Headline: a Release+Asserts clang --gc-sections link is
1.37x as fast as lld 22.1; Chromium debug with --gdb-index
is 1.07x as fast. mold and wild are still ahead — the last section
explains why.
Benchmark
lld-0201 is main at 2026-02-01 (6a1803929817);
lld-load is main at 2026-04-20 with [ELF] Parallelize input file loading
(commit 83f8eee57d5a) just merged. mold and
wild run with --no-fork so the wall-clock
numbers include the linker process itself.

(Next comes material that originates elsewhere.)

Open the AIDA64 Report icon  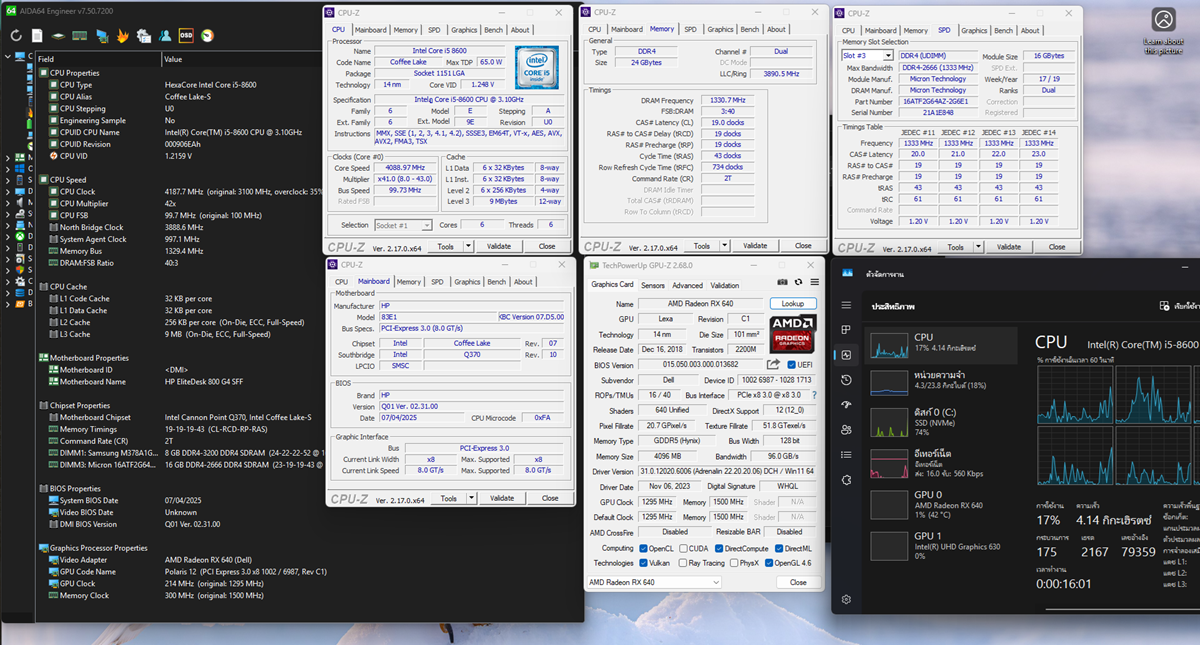[x=38, y=36]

Three reproduce tarballs, --threads=8,
hyperfine -w 1 -r 10, pinned to CPU cores with
numactl -C.
| Workload | lld-0201 | lld-load | mold | wild |
|---|---|---|---|---|
clang-23 Release+Asserts, --gc-sections |
1.255 s | 917.8 ms | 552.6 ms | 367.2 ms |
clang-23 Debug (no --gdb-index) |
4.582 s | 4.306 s | 2.464 s | 1.565 s |
clang-23 Debug (--gdb-index) |
6.291 s | 5.915 s | 4.001 s | N/A |
Chromium Debug (no --gdb-index) |
6.140 s | 5.904 s | 2.665 s | 2.010 s |
Chromium Debug (--gdb-index) |
7.857 s | 7.322 s | 3.786 s | N/A |
Note that llvm/lib/Support/Parallel.cpp design keeps the
main thread idle during parallelFor, so
--threads=N really utilizes N+1 threads.
wild does not yet implement --gdb-index — it silently
warns and skips, producing an output about 477 MB smaller on Chromium.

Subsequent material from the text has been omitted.